> Work task
Transcribe the data below verbatim from the line with "The image size is (1568, 780)." to the line with "Open the car". Include both of those lines.

> Data provided
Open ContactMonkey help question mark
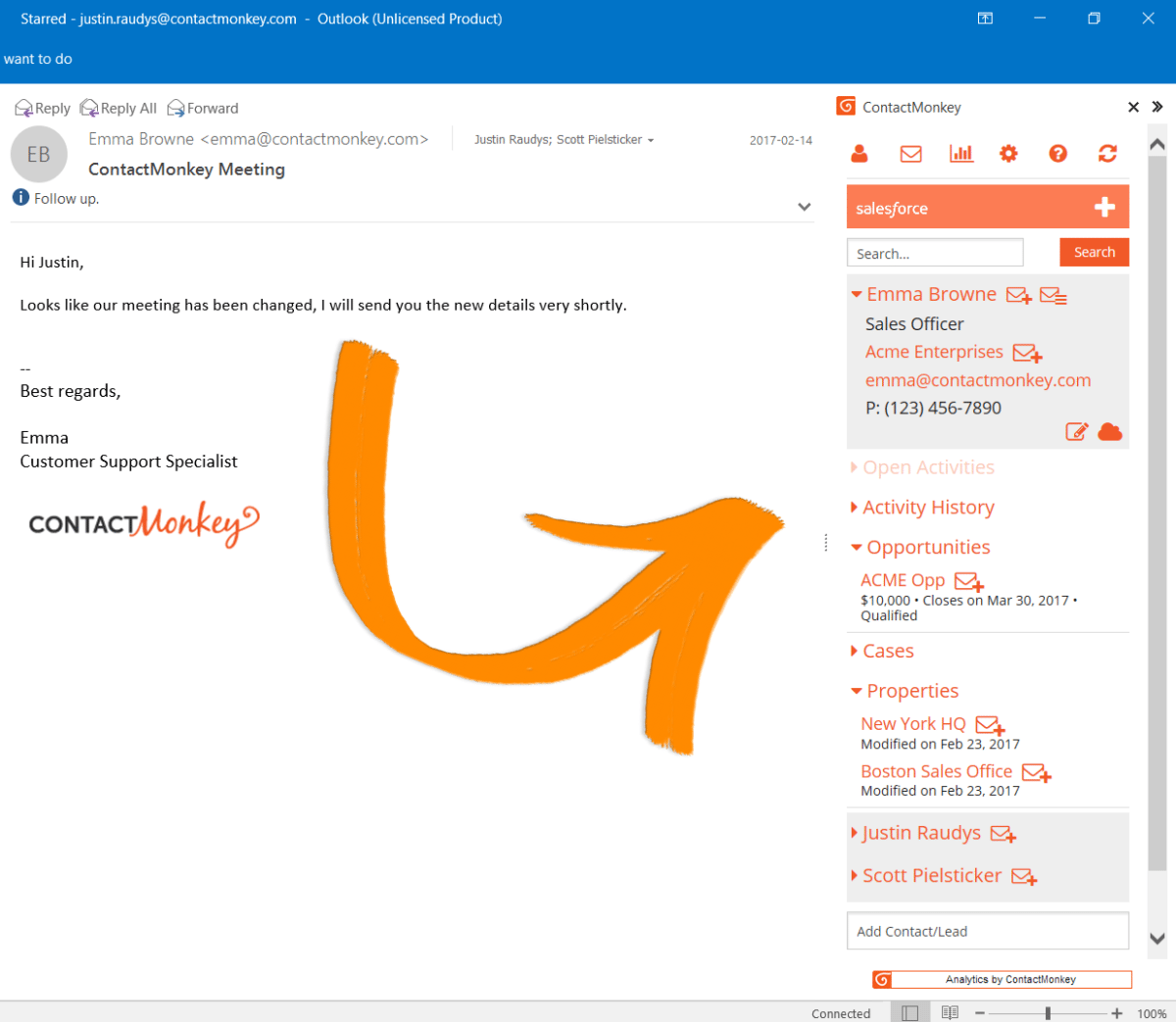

* * *

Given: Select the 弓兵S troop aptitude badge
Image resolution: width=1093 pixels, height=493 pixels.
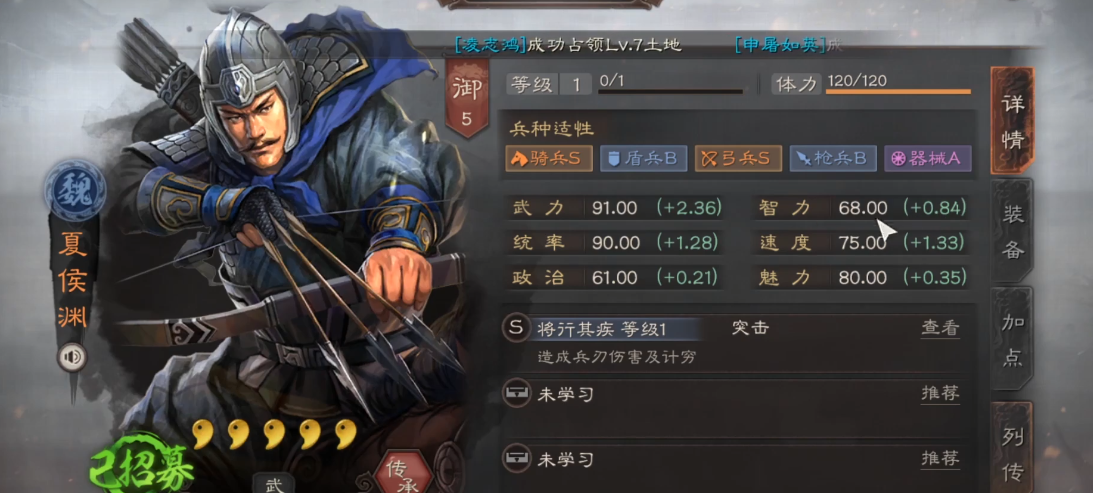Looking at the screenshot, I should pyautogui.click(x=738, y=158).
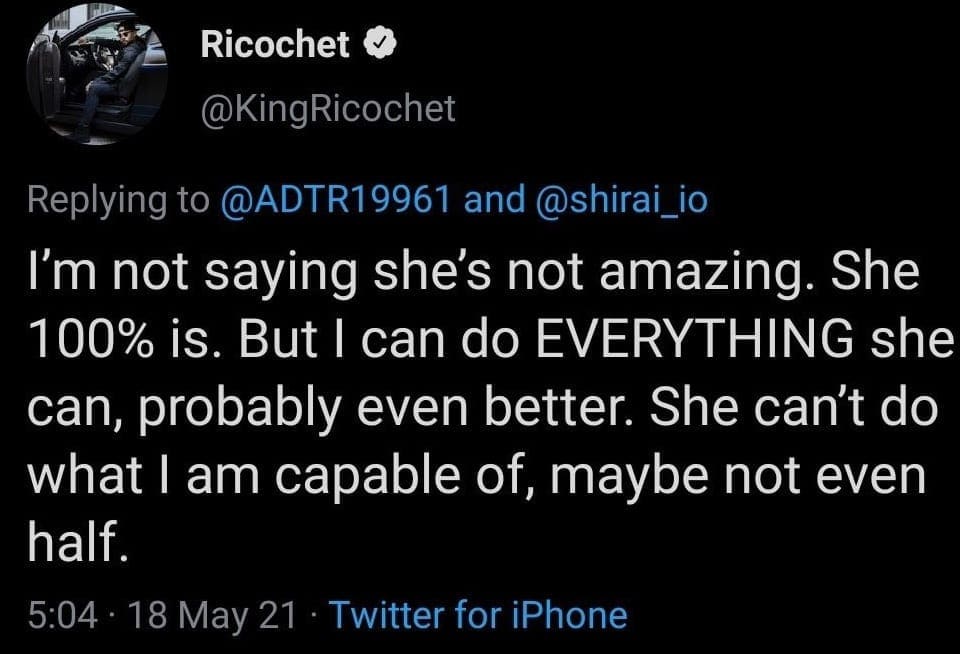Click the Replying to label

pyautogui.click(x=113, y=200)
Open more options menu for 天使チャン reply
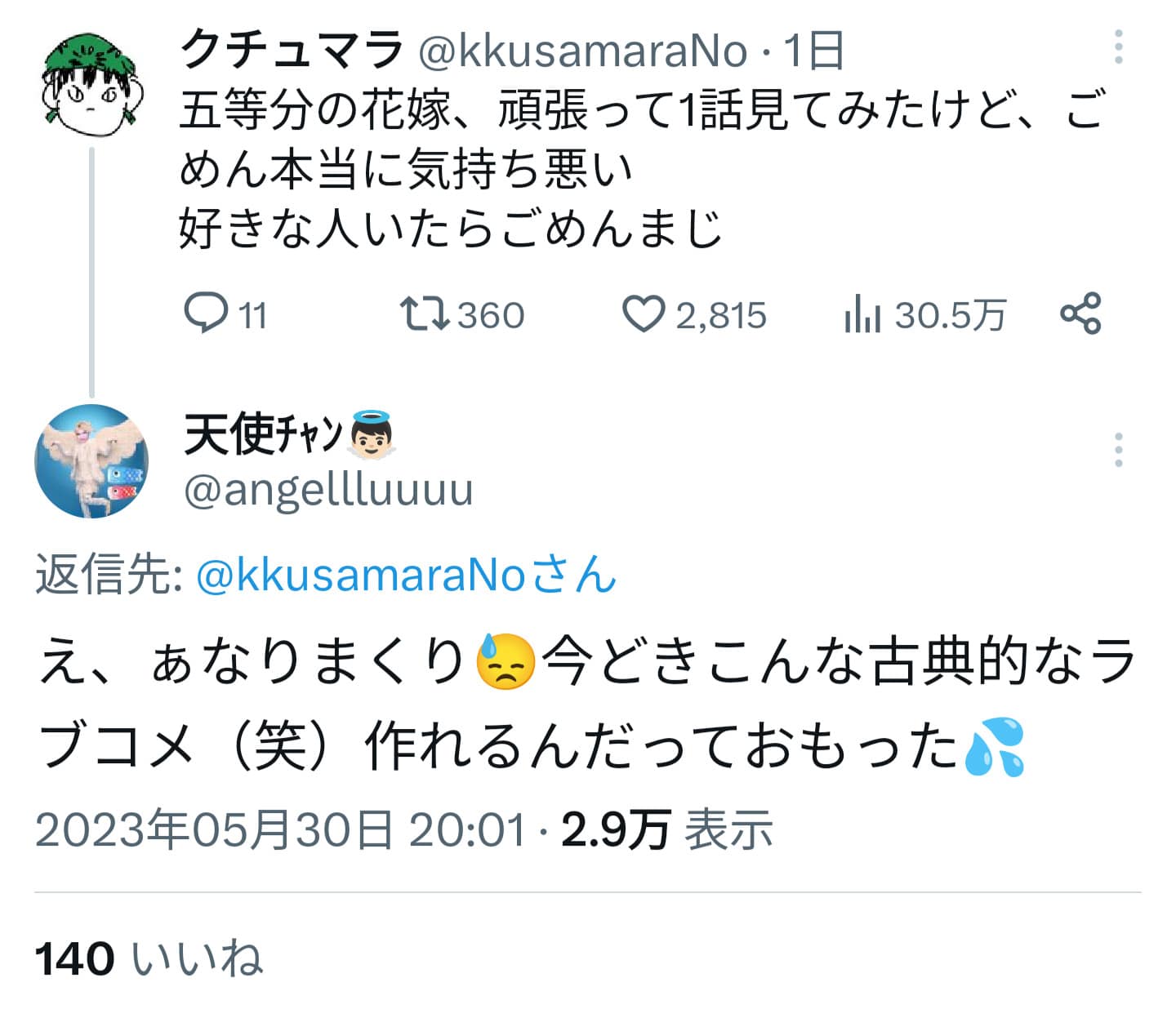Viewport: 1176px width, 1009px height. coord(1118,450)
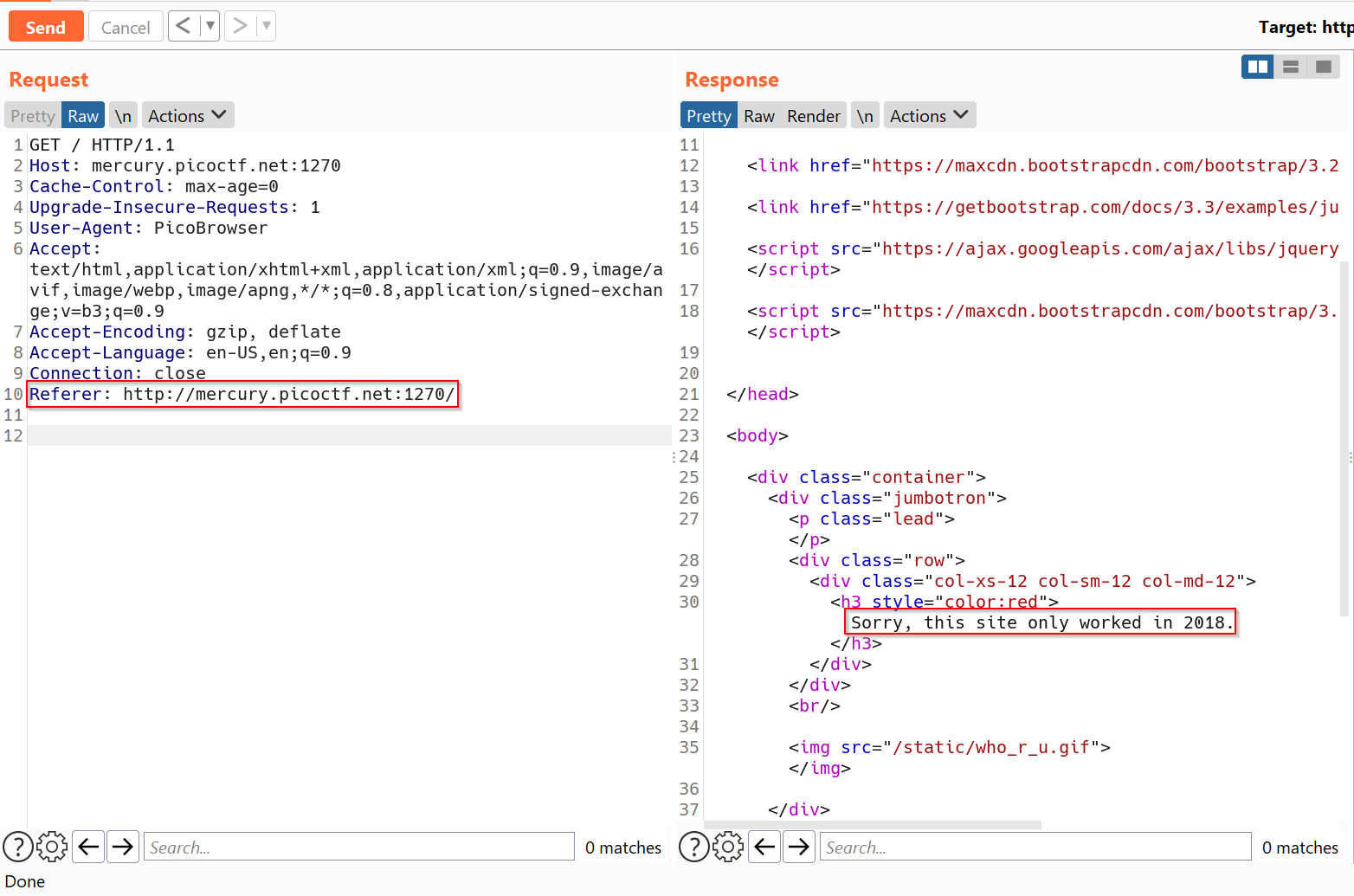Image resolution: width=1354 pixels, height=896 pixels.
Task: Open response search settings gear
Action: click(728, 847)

* * *

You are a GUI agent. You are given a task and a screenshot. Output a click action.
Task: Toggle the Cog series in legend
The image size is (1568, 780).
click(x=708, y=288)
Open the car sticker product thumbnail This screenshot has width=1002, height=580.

> Answer to the problem
The image size is (1568, 780).
click(x=708, y=288)
Open the car sticker product thumbnail This screenshot has width=1002, height=580.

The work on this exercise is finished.